(pruh-fesh-uh-nl spohrts) (n.)
The practice of playing sports for money. Professional athletes work for sports organizations or independent promoters, and they earn their living by competing in duly recognized sports events. Usually, they work their way up from the amateur ranks, where they play sports for scholarships and school recognition, community, and national or international honors. Professional athletes must maintain and enhance their natural abilities, physical attributes, and the amount of focus necessary to participate regularly in the highest levels of competition in their chosen sport. Success as a professional athlete depends largely on consistent excellence in competition.
In team sports, professional athletic careers revolve around the activities of their teams in established leagues and tournaments, where teams compete against each other for the entertainment of the public and eventual recognition as the best in the league. Such recognition can lead to the athlete’s participation in competitions that are more lucrative and offer bigger financial rewards, product endorsements and greater popularity among followers of the sport. The same concept applies to individual sports, such as martial arts, boxing, tennis and golf. A professional athlete's main responsibility is to maintain his or her competitive skills, follow his or her manager's decisions and promote the sport.

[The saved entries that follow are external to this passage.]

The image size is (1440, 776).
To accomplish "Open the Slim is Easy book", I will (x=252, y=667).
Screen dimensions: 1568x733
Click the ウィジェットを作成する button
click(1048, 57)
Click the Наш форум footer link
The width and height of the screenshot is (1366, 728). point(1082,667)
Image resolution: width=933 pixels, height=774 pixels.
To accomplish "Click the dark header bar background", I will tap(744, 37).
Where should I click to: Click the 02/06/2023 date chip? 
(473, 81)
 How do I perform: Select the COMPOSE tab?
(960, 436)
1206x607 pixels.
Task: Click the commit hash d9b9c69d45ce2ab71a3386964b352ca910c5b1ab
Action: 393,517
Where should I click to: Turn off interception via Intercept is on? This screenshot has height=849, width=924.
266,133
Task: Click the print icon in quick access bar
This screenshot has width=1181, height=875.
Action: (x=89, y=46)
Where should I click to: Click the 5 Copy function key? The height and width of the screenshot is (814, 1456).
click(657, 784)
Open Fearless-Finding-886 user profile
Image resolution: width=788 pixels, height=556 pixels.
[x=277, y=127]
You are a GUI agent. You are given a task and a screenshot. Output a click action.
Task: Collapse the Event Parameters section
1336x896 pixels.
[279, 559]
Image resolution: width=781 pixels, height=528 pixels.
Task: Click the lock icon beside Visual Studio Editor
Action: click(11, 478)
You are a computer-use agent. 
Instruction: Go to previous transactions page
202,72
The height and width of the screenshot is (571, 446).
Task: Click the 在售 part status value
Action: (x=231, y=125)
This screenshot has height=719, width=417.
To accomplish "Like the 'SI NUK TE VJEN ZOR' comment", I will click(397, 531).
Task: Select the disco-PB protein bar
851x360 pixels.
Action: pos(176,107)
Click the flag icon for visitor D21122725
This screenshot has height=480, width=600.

A degree is not required to become a professional athlete unless the particular athlete plans to engage in other areas of the sport where he or she may be qualified, such as sports medicine. However, athletes must demonstrate their ability to play exceptionally and pass the league's eligibility requirements before competing at the professional level. It is common for professional athletes who can no longer compete to coach, train or manage a team or young athlete.